+++ TEXT UNDER STUDY

Any of these end-hormones can be disrupted or potentially disrupted by chemicals in plastics .

Twenty five years ago the effect on rats and now, some 25 years later — being observed in humans. This includes early-onset of menopause in increasingly younger women. This effect was demonstrated in animal studies decades ago, and is now turning out to hold true in humans as well.

The fact that EDCs cause generational effects makes the proliferation of chemicals in pregnant women all the more disturbing. In a 2005 landmark study, EWG found an average of 200 industrial chemicals and pollutants in the umbilical cord blood of infants born in the US, including pesticides, environmental waste chemicals, BPA, flame-retardants, PCBs, and even DDT. Some of these chemicals can cross the placenta and produce effects at very tiny doses. In an important 2012 World Health Organization (WHO) report about endocrine-disrupting chemicals, the authors wrote:

“The diverse systems affected by endocrine-disrupting chemicals likely include all hormonal systems and range from those controlling development and function of reproductive organs to the tissues and organs regulating metabolism and satiety. Effects on these systems can lead to obesity, infertility, or reduced fertility, learning and memory difficulties, adult-onset diabetes, or cardiovascular disease, as well as a variety of other diseases.”

Tips to Avoid Toxic Plastic Chemicals

  • Avoid processed and packaged foods are a common source of chemicals such as BPA and phthalates. Wash fresh produce well, especially if it’s not organically grown.
  • Canned food and drink in paper boxes are rich in xeno-estrogen. The resin that coated inside the can and the surface of inside drink in paper container are estrogen mimicking chemical.
  • Choose grass-pastured, sustainably raised meats and dairy to reduce your exposure to hormones, pesticides, and fertilizers.
  • Rather than eating conventional or farm-raised fish, which are often heavily contaminated with PCBs and mercury, supplement with a high-quality krill oil, or eat fish that is wild-caught and lab tested for purity
  • Buy products that come in glass bottles rather than plastic or cans, as chemicals can leach out of plastics (and plastic can linings), into the contents; be aware that even “BPA-free” plastics typically leach other endocrine-disrupting chemicals that are just as bad for you as BPA.

++++++
+++ RECORDED INFORMATION

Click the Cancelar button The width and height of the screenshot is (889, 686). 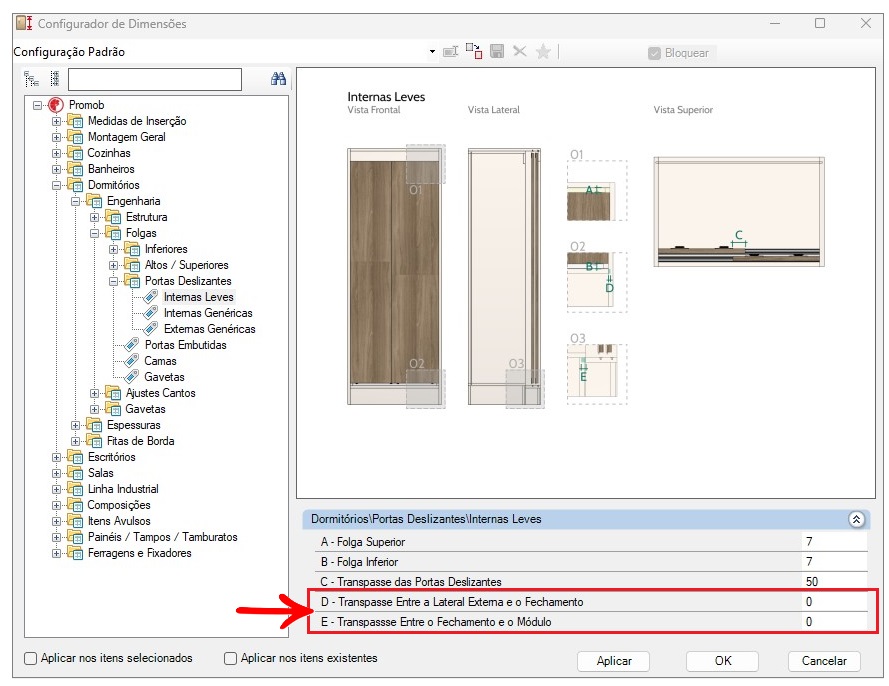coord(824,661)
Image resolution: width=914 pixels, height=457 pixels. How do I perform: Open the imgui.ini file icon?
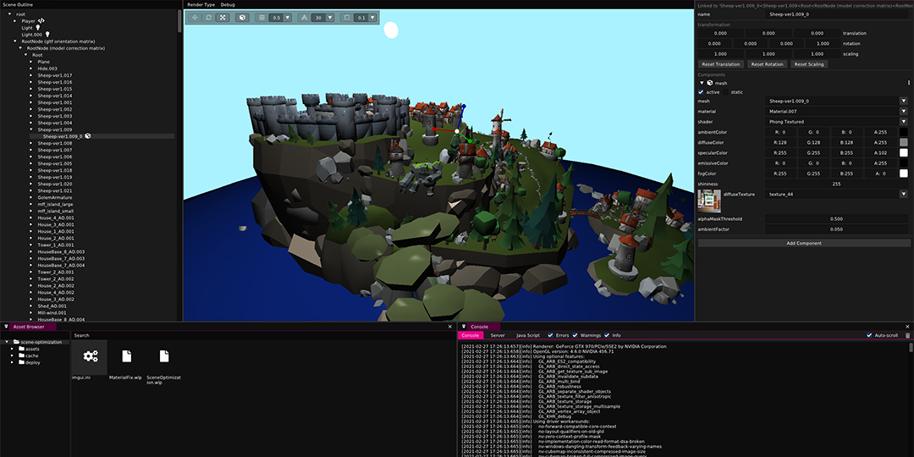point(90,356)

++++++

◆ WHAT YOU WILL DO ◆
According to the text on chemicals in plastics, what average number of industrial chemicals and pollutants did EWG's 2005 study find in the umbilical cord blood of infants born in the US?

◆ WRITTEN RESPONSE ◆
An average of 200.